Arpith Siromoney đź’¬

Fun with SSH Timeouts

This week at work I was looking at an issue where a tool we had written to run a command on multiple servers would get stuck on a server that was under some load. The way we had written it was to run the command using ssh, like ssh host command, on different threads (one per server).

My first thought was that ssh should have a way to set a timeout on idle connections, and indeed it does - ssh -o serveraliveinterval=15 sends a message every 15 seconds to the server requesting a response. Interestingly, this option was already being set by the tool. So I explored ServerAliveMaxCount which sets how long the client will wait before disconnecting if the server is unresponsive. Setting it to 0 would disconnect the ssh connection after 15 seconds, but setting it to anything else (for example, the default which is 3) would keep the connection open.

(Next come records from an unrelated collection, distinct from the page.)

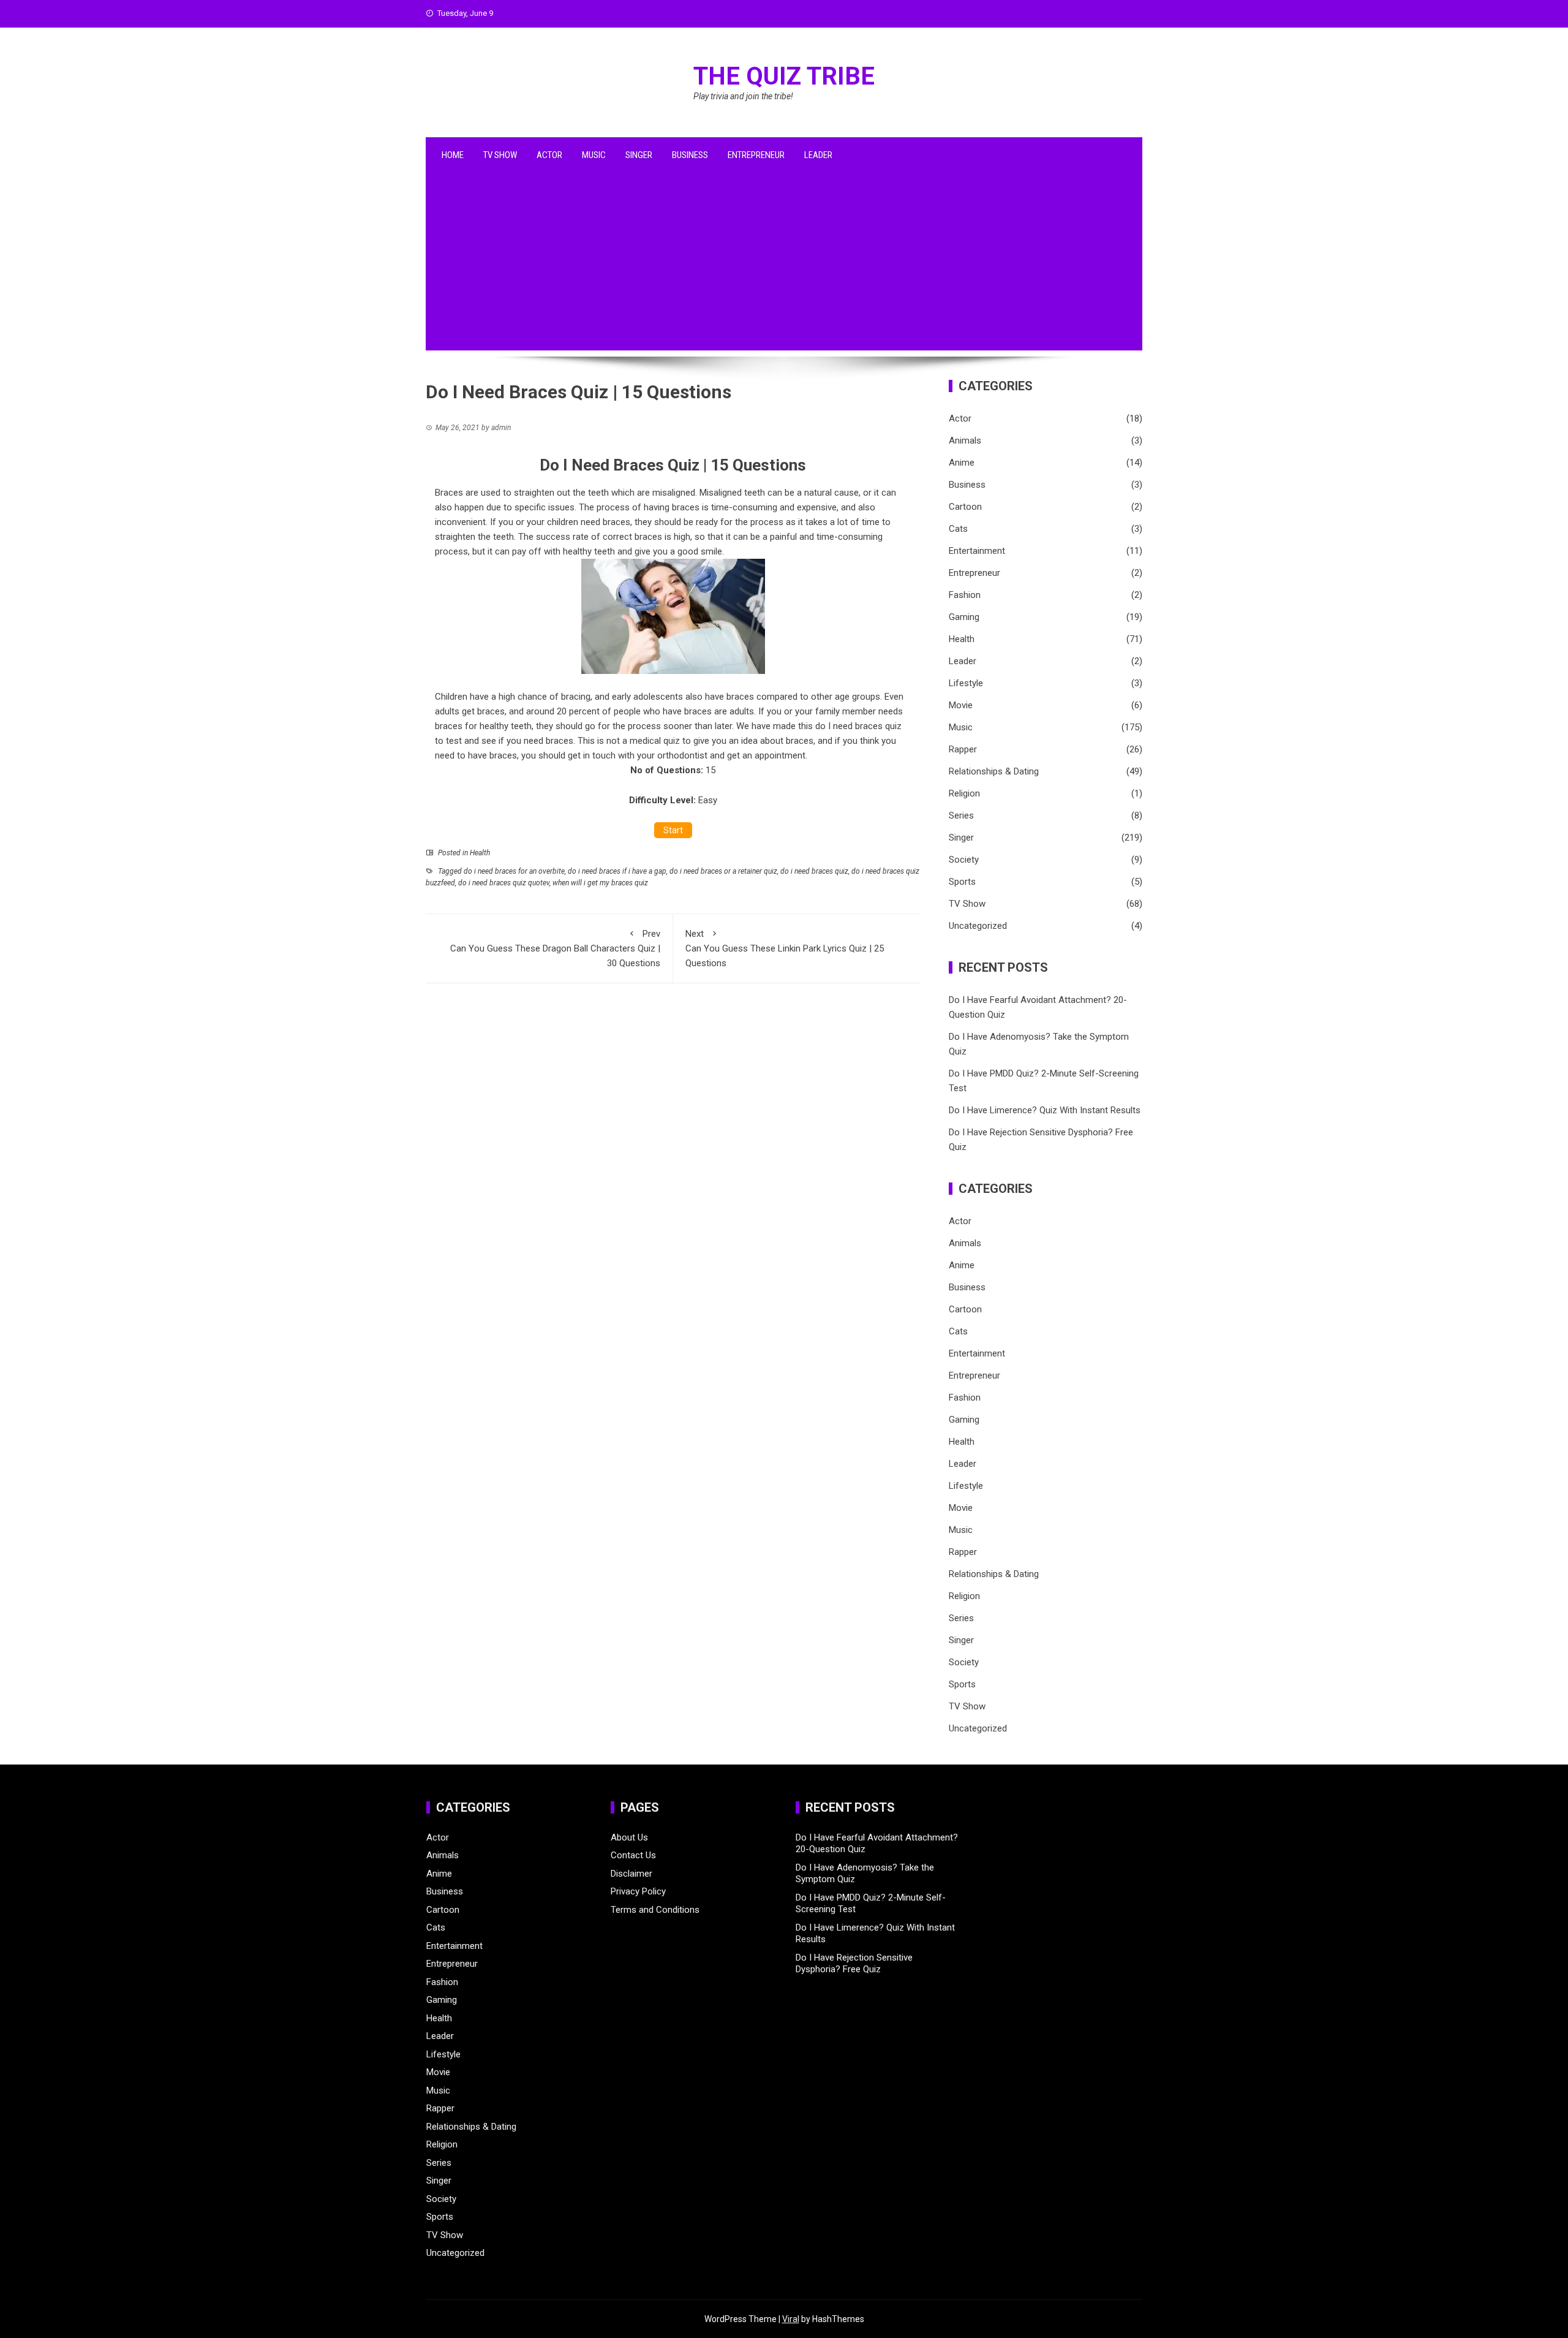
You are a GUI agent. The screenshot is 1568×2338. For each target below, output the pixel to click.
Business (690, 155)
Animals (965, 440)
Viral (790, 2319)
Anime (961, 462)
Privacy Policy (638, 1891)
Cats (958, 528)
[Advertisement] (784, 264)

In order to to make sure the options were working as described in the man page, I ran ssh -o serveraliveinterval=15 $SERVER "iptables -A OUTPUT -d $SSH_CLIENT -j DROP && sleep 180 && iptables -A OUTPUT -d $SSH_CLIENT -j ACCEPT" on a functioning server to prevent it from sending packets back to my laptop for some time. This made the connection drop after 45 seconds, which was great!

So I discussed the issue with a coworker and the specific case was that the server was swapping, so the command couldn’t actually run. However, we believe that in this case the ssh server was still able to respond to the keep alive messages from the client, which was why the connection wasn’t timing out.

We finally decided that a combination of an optional hard timeout and a fix to the tool to allow killing the processes that were stuck would be a reasonable fix to this problem. I ended up implementing the timeout with a thread that would sleep for the provided time and then just kill the ssh process, and he implemented the fix that passed on Ctrl-C’s.

I liked this issue because it helped me understand what our tool was doing, learn about SSH timeouts and fix something that impacted engineers outside our team.